Шерлок ожидал, что племянник начнет возмущаться и оправдываться, но он лишь стоял, не говоря ни слова. Это поведение должно было его озадачить или хотя бы насторожить, но злость, досада и разочарование заглушили все прочие чувства, так что он не обратил особого внимания на пассивность Филиппа.
Даже многочасовые перелеты не утомляли его так, как вымотал один разговор, во время которого ему пришлось раз десять приносить извинения и выслушивать одни и те же слова.
«Все воскресенье было безнадежно испорчено», «А сколько денег мы потратили на художника!», «Теперь мой салон вызывает только смех, а ведь я вложил в него столько денег», – старый приятель не уставал расписывать в красках размеры и тонкости понесенного им ущерба.
Домой они возвращались пешком, в полном молчании и без настроения. Шерлок боялся заговорить с Филиппом, зная о том, что стоит ему сказать хоть слово, и он уже не сможет остановиться. Ему не было известно, насколько сильно Филиппу досталось от Ирены, но его удар явно оказался бы куда больнее. Поднимать руку на племянника ему не хотелось, и дабы позже не мучиться совестью, Шерлок старательно боролся с желанием начать неприятный разговор.
Ирена открыла им дверь в одиночестве – София осталась в своей комнате. На это тоже стоило обратить внимание, но у него уже ни на что не оставалось сил. Он чувствовал себя раздавленным, сердитым и абсолютно беспомощным человеком, об которого только что вытерли ноги.
Не принимая ванну и даже не пожелав поужинать, он отправился прямиком в спальню, где улегся на постель и долго думал, глядя в потолок. Что нужно сделать, чтобы Филипп научился жить, как нормальный человек? Неужели слишком поздно? А что будет дальше, если оставить все, как есть?
Только когда Ирена вошла в спальню и включила свет, Шерлок осознал, что пролежал до самой ночи, не поднимаясь и почти не двигаясь.
– Дела совсем плохи? – тихо спросила она, усаживаясь перед зеркалом и распуская волосы.

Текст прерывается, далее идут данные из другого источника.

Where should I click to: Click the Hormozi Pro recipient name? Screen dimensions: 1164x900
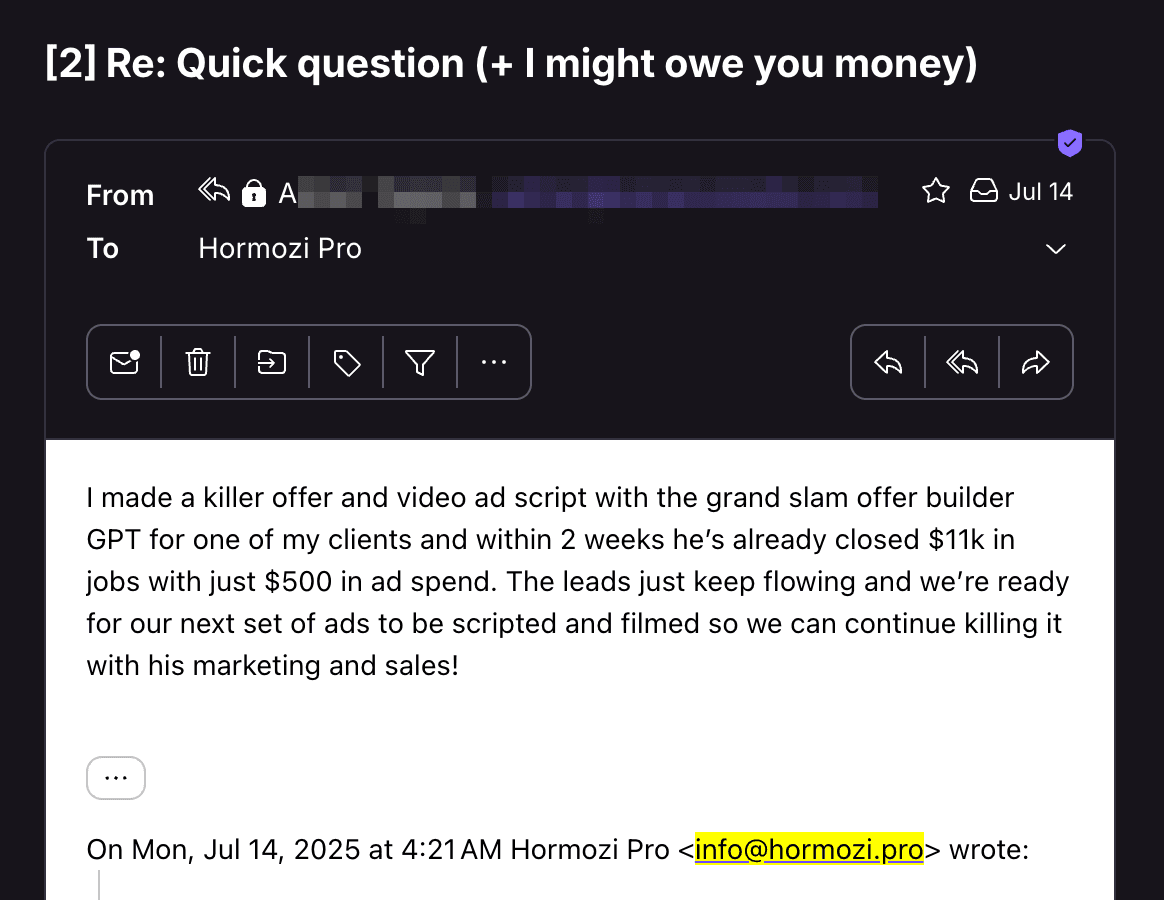pyautogui.click(x=280, y=248)
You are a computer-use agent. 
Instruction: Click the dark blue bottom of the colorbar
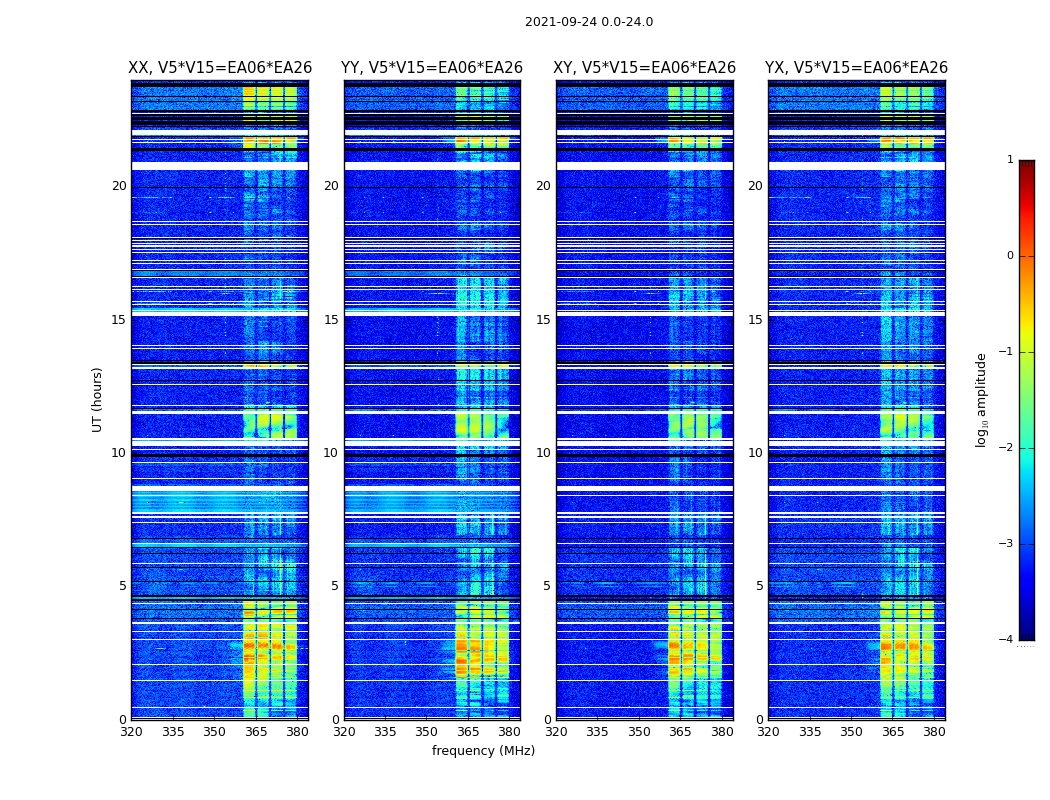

– Нет. Он сам отработает все деньги, так что, может быть, чему-то и научится.
Она улыбнулась:
– Вот видишь, не все так страшно. Просто ты устал.
– Наверное.
– Тогда, возможно, мои новости будут не к месту, но я больше не могу терпеть. Честное слово, я уже пожалела о том, что завела разговор о вывеске. Я просто думала, что ты должен знать обо всем, что происходит, и не ожидала, что ты так рассердишься.
Он уселся на постели и, желая переменить тему, спросил:
– Так о чем ты хотела поговорить?
Ирена сделала глубокий вдох, и радостное выражение не сходило с ее лица.
Почему-то слова не потребовались – он и так понял, что она хотела сказать. Ее тщательно скрываемая гордость, почти триумфальная улыбка и взволнованная дрожь ладоней сообщили ему все необходимые новости.
Еще более удивительным было то, что она почувствовала это.
– Десять недель. Ты не представляешь, как много сил мне потребовалось, чтобы не сваливать тебе не голову все мои подозрения. Промучилась примерно месяц, и вот, только на прошлой неделе доктор сказал точно.